Trish is gaping at me in obvious shock. She's not even trying to hide it at this point. Which I guess, surprises me, since I had figured she was in on the whole thing. Apparently that was a stretch from the truth. I give her a shrug, not really sure what's going on here.

The crowd goes silent, suddenly tongue tied. There's my name again, being mentioned by **another **celebrity. Only, in this case, he's a proper legend, and not a spineless pansy, like Austin. People were clearly confused, and a lot of people were going to want answers. Once could be a fluke, but twice? People were about to start searching for the identity of Ally Dawson.
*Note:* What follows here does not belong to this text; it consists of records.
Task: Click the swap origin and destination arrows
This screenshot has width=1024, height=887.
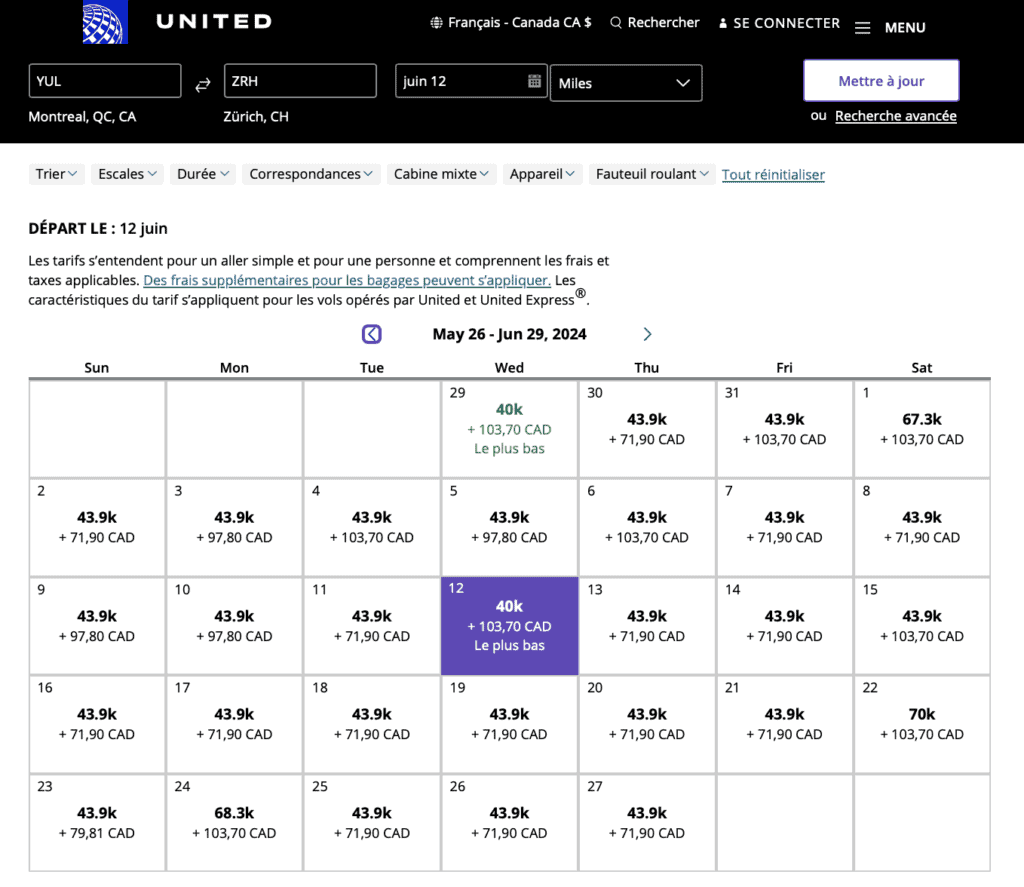Action: tap(203, 85)
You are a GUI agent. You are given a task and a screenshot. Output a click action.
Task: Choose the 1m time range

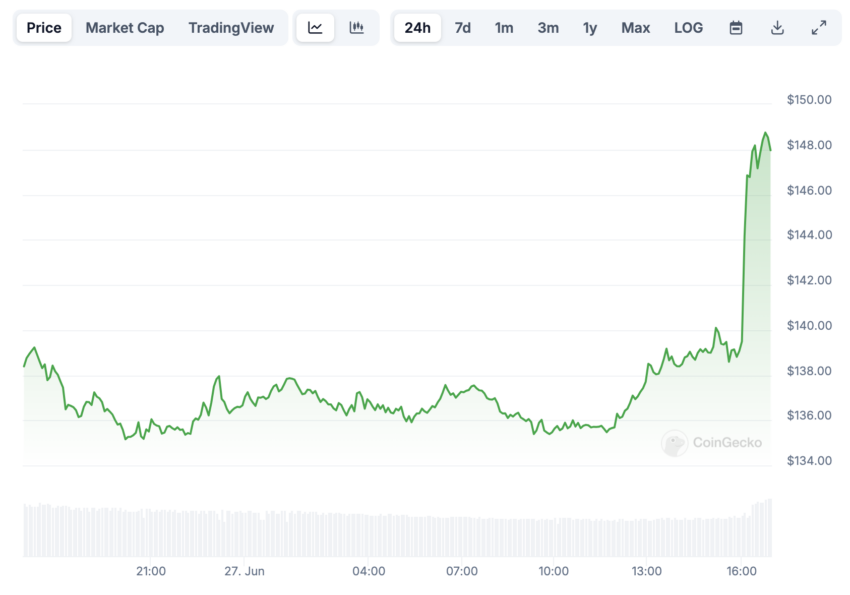click(x=504, y=28)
Well, more than they already were, anyway.

There was no coming out of this, or remaining anonymous. I wanted to curse Austin, but at the same time, Mick Jagger just said my name, so I was in a pretty good mood, even if I was really shell shocked.
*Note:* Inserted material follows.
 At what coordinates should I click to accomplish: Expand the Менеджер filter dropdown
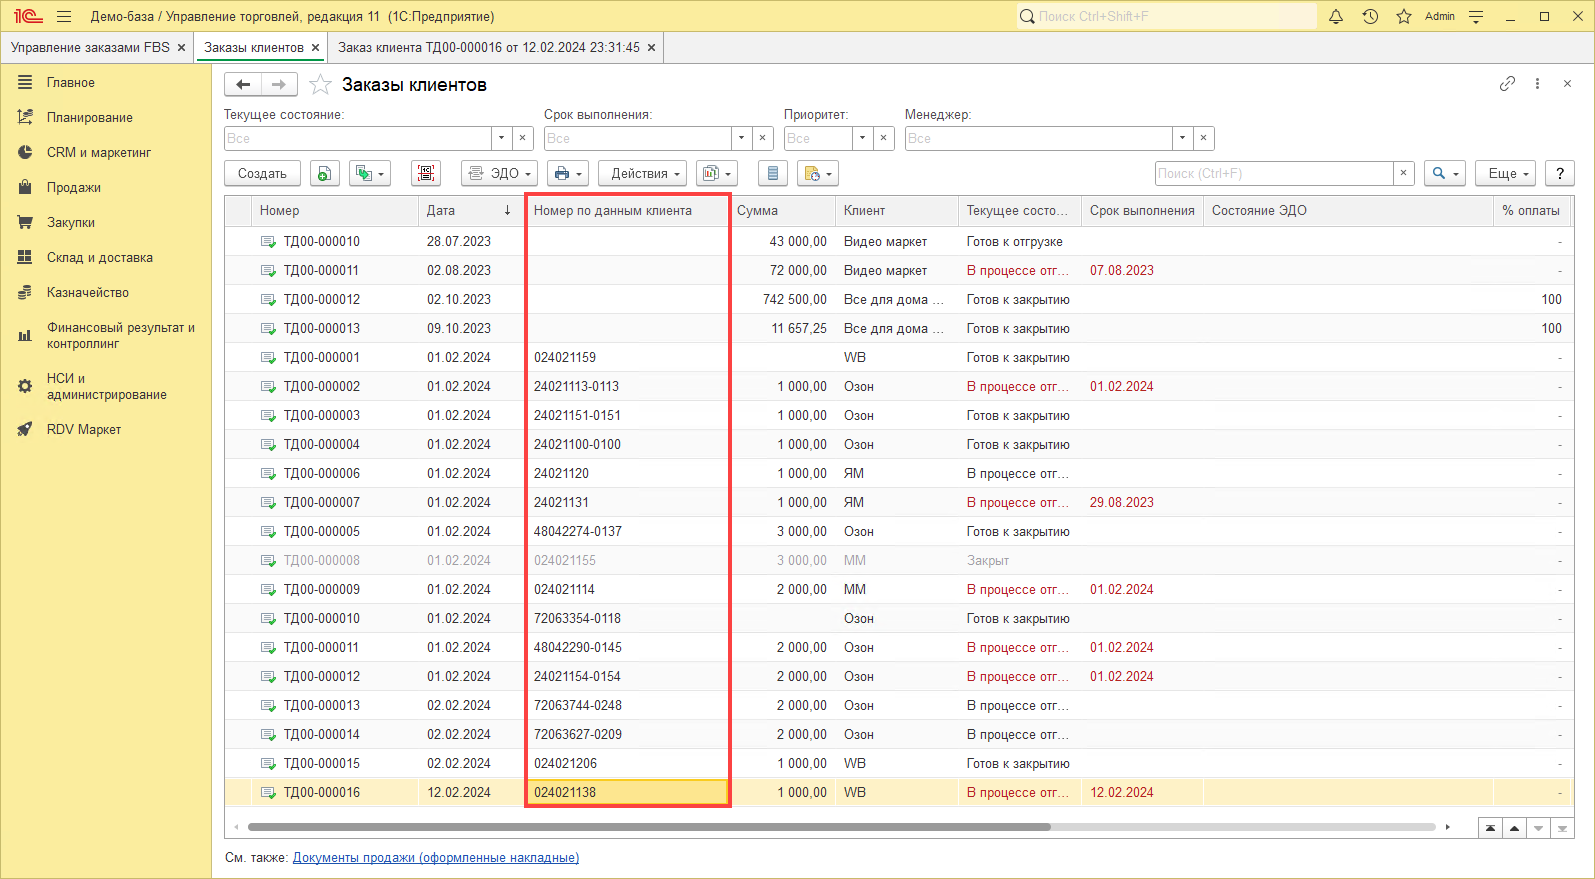1182,138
"Ally, I read your letters. Thank you!" He winks and drawls out, giving the crowd a lazy grin.

I am smiling so wide that I think my face is going to get stuck like this. But, I don't care, because I just got a very public shout out from a man I'd been listening to since I was in the womb. There was nothing that was going to make me feel small or inferior right now. The crowd applauds, before the first song, Start Me Up begins.

_If you start me up,_

_If you start me up, I'll never stop._

_If you start me up,_

_If you start me up, I'll never stop._

_I've been running hot,_

_You got me ticking gonna blow my top._

_If you start me up,_

_If you start me up, I'll never stop._

_You make a grown man cry._

_Spread out the oil, the gasoline,_

_I walk smooth, ride in a mean, mean machine._

_Start it up._

To my immediate surprise, more people know the words than I thought. Hell, there are 14 year old girls standing near me who are singing it at the top of their lungs. Maybe there was hope for the future, but only a small sliver. I didn't want to get my hopes up too much, after all. I mean, normally, when I was feeling so optimistic about the future of humanity, I just went and read comments on YouTube, which always brought me back to reality.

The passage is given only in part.